I didn’t reply, just mumbled something that could perhaps have been interpreted as “Nice to meet you.”

She glanced at me sideways but didn’t appear offended by my failure to introduce myself in return.

I forced myself to look straight in the direction of the sea, a pocket of which could just be seen between the two dunes in front of us. The dunes reminded me of breasts, an association I deeply resented the second I had it. I could still feel her looking at me.

“You don’t trust women, do you?”

“Nor men,” I said, again truthfully.

She turned her head and blew a long cloud of smoke in the direction I was looking. “That’s a fair position to take, I suppose.”

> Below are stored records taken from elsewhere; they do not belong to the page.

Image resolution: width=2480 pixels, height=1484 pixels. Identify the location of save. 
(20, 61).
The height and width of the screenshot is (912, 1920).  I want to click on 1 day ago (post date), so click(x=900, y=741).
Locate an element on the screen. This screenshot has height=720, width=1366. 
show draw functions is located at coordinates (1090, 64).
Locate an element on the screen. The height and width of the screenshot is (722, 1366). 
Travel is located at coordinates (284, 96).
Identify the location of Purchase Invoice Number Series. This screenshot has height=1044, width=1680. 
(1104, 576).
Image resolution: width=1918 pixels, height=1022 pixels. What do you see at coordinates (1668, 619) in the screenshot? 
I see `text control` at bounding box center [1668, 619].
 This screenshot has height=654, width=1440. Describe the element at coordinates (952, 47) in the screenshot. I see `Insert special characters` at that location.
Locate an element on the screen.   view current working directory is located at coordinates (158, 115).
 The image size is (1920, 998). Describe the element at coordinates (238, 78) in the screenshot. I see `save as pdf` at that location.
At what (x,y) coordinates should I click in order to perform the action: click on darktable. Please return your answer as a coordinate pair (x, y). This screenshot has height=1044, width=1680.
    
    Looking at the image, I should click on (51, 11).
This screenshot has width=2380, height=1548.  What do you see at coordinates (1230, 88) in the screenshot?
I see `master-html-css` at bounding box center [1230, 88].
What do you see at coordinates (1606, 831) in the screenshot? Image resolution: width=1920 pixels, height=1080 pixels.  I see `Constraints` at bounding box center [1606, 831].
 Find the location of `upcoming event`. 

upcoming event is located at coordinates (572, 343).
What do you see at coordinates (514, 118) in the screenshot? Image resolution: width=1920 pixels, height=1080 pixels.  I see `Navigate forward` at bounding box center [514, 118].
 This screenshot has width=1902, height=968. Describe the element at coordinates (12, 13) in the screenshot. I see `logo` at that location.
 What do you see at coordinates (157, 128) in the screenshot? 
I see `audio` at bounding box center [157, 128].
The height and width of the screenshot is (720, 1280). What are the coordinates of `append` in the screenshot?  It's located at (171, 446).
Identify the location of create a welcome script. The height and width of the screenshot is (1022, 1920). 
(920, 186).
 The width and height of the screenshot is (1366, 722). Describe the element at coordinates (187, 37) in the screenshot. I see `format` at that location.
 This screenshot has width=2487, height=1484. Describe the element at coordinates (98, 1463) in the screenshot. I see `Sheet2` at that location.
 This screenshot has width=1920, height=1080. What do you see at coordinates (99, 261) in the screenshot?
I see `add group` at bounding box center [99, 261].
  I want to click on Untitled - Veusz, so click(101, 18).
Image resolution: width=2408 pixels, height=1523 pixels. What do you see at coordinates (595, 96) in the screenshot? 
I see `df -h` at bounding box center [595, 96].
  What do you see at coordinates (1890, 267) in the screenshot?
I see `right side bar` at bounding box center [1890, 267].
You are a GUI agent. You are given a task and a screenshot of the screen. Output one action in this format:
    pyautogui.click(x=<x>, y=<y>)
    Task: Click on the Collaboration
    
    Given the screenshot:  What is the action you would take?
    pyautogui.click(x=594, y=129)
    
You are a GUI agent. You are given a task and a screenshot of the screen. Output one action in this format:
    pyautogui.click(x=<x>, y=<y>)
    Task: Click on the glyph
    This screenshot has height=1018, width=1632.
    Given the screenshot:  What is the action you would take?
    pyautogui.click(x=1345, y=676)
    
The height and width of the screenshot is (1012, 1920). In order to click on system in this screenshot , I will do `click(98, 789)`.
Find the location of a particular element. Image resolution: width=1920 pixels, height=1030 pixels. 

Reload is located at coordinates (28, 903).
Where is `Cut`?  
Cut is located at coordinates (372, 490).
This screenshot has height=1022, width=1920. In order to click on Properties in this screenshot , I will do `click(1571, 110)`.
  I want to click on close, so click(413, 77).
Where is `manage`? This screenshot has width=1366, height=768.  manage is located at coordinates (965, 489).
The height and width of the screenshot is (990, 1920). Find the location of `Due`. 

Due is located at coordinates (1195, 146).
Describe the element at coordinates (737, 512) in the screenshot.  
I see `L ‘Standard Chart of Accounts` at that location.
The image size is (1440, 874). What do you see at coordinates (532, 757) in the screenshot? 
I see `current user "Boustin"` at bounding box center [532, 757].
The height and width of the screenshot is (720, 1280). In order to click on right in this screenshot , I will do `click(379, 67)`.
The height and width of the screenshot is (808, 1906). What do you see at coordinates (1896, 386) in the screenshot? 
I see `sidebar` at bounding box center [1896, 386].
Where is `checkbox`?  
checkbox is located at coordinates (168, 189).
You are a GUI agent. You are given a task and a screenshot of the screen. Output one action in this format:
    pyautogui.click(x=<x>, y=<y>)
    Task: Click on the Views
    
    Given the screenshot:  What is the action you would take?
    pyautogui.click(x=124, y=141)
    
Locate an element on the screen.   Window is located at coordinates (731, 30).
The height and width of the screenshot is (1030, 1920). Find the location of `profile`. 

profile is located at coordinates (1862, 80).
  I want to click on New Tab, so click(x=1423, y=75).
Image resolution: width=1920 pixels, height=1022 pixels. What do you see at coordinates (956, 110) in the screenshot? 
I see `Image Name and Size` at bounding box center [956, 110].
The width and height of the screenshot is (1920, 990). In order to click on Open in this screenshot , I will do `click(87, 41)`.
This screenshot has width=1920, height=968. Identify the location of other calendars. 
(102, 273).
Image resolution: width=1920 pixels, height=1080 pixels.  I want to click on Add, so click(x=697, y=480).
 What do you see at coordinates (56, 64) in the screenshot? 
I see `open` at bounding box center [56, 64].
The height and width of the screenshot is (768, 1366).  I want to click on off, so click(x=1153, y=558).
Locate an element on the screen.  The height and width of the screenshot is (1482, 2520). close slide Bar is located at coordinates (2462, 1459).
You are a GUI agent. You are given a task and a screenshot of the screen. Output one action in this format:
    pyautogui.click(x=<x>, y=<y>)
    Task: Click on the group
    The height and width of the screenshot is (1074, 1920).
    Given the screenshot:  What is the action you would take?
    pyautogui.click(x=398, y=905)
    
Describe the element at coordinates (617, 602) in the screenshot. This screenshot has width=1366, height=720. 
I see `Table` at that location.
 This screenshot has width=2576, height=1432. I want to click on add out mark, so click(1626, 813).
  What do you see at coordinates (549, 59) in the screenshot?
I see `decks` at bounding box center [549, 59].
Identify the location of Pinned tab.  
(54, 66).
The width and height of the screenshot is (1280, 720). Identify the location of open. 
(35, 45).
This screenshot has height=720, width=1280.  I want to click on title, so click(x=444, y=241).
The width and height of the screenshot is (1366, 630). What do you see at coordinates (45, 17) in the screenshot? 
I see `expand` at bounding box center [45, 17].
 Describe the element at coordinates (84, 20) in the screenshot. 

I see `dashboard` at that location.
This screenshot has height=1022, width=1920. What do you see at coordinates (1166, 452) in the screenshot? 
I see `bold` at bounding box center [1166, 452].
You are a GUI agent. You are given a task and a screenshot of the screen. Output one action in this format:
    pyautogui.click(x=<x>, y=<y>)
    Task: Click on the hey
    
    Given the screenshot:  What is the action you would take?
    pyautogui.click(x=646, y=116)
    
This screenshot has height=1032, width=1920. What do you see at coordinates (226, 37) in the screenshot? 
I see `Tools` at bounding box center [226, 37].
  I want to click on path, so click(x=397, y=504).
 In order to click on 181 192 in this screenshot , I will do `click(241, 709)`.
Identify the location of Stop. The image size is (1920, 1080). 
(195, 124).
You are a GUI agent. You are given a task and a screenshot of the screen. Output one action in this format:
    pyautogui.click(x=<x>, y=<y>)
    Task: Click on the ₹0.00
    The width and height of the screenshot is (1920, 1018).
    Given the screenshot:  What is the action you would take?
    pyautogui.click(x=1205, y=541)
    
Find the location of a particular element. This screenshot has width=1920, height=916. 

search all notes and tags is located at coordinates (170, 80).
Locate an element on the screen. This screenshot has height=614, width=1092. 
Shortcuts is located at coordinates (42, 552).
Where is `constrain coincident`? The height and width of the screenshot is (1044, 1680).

“I don’t know if it is. Nor do I care.”

“Right.” She took another drag.

This time I turned my head and looked openly at her. She flicked the glowing ash from the cigarette with her fingernail and put the cigarette end neatly beside her in the sand. She seemed to consider getting up and leaving me to my strange antics and juvenile misanthropy. But something held her back. Curiosity? Boredom? Laziness? A motherly instinct? I don’t know, perhaps a bit of everything.

Instead of rising she stretched out in the sand and watched the clouds, as if I were not even there. I froze again, despite the heat. She just lay there without saying anything. Her level of comfort seemed to increase proportionately to my level of embarrassment.

When I finally found the courage to turn my head again, her eyes were closed. I watched her for quite some time. Suddenly she said, without opening her eyes:

“Where do you stay?”

“At the campsite”, I replied. “It’s about half an hour away from here. Do you know it?”

She smiled at my sudden chattiness, which arose from my relief that she had not fallen asleep next to me.

She nodded. “I know it.”

Then, after another pause which seemed to last forever:

“Ever go into town?”

“Just occasionally. To get supplies. I don’t like it particularly. It’s not very pretty.”

Suddenly she rose, which gave me quite a start. She grabbed her bag, put the cigarette butt into one of the side pockets and shook her head like a model in a shampoo advertisement. The hair didn’t really do what it was supposed to do though, because there was too much sea salt in it.

“Well, I might see you around”, she said casually and took a few lazy steps up the slope.

At the top she turned around.

“Although I’m not sure I’d recognise you.”

“You would”, I said with sudden confidence.

“I guess you’re right.” She smiled again. “It was nice almost meeting you.”

I nodded but didn’t say anything.

“And really nice watching you doing, well, whatever it was that you were doing.”

“Schnitzelling”, I said.

“Right.” She laughed heartily, turned round and left.

I was relieved. But shortly after, I was sorry and remembered all the things I could have said. Then I hated myself for falling into the same trap as every other human being with testicles and knew it would take quite a while to get her out of my system.

But it didn’t matter.

Nothing mattered, because I had all the time in the world.